Considerando que o transtorno do neurodesenvolvimento infantil representa uma doença crônica, que exige identificação precoce e acompanhamento especializado de forma a prover o desenvolvimento das habilidades e da autonomia (dentro das possibilidades individuais), a existência de centros de atenção especializadas para atender pessoas com este transtorno e considerando, ainda, a necessidade de uma equipe de profissionais especializados, o objetivo deste estudo é descrever o perfil de crianças e adolescentes com transtorno do desenvolvimento global atendidas nos Centros de Atenção Psicossocial e de sua produção de atendimento, assim como o perfil dos profissionais destes estabelecimentos no Brasil e regiões, no período de 2014 a 2017.

Métodos

Se trata de um estudo descritivo, ecológico, com dados secundários das informações do Registro de Ações Ambulatoriais (RAAS) do Sistema de Informações Ambulatoriais do Sistema Único de Saúde (SIA/SUS) e do Sistema Cadastro Nacional de Estabelecimentos de Saúde (SCNES), disponíveis no sítio do Departamento de Informática do SUS (Datasus) (www.datasus.gov.br), no período de 2014 a 2017, para o Brasil. O período de estudo foi definido considerando-se que os procedimentos passaram a ser lançados na RASS a partir de 2013 (BRASIL, 2013) e que 2017 foi o último ano disponível no momento do início do estudo.

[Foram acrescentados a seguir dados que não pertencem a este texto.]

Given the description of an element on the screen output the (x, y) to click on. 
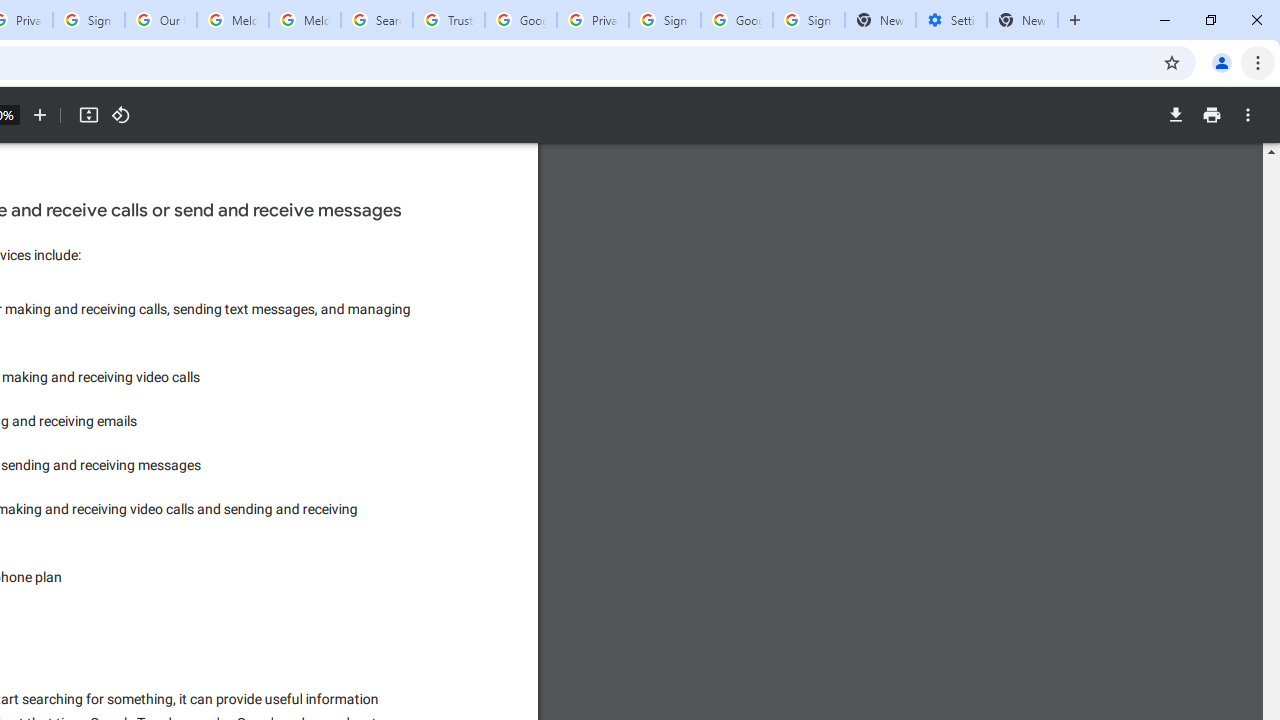
Search our Doodle Library Collection - Google Doodles (376, 20)
New Tab (1022, 20)
Trusted Information and Content - Google Safety Center (449, 20)
Google Ads - Sign in (520, 20)
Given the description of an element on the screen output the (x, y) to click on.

Do SCNES, foram selecionados os estabelecimentos de saúde com os seguintes códigos de habilitações: 0616 (CAPS 1), 0617 (CAPS II), 0618 (CAPS III), 0619 (CAPS AD), 0620 (CAPSI) e 0631 (CAPS AD III); e o número de profissionais das categorias psicólogo (clínico, social, neuropsicólogo), fonoaudiólogo e terapeuta ocupacional. A seleção destas categorias profissionais se justificou pelo fato delas fazerem parte das possíveis categorias necessárias a compor o projeto terapêutico junto com médico e enfermeiro (BRASIL, 2002). Foi verificado o número de profissionais por tipo de habilitação no CAPS, por ano no Brasil e regiões.

Do SIA/SUS foram selecionados os procedimentos realizados cuja CID-10 principal informada era TGD (F84). Através da variável Cartão Nacional de Saúde (CNS) codificada, foram individualizados os casos atendidos no período de 2014 a 2017. Obteve-se então o número de casos atendidos por ano e por tipo de CAPS.

A base de dados com as informações dos casos atendidos foi relacionada deterministicamente com a base do SCNES, utilizando-se como chave relacionamento a variável Cadastro Nacional de Estabelecimentos de Saúde (CNES), produzindo, desta maneira, uma nova base de dados contendo apenas os serviços habilitados que informaram atendimento de pessoas com TGD. Destes, um CAPS AD, da região Sudeste, informou um único caso, na faixa etária de 13 a 19 anos, e foi excluído dos resultados.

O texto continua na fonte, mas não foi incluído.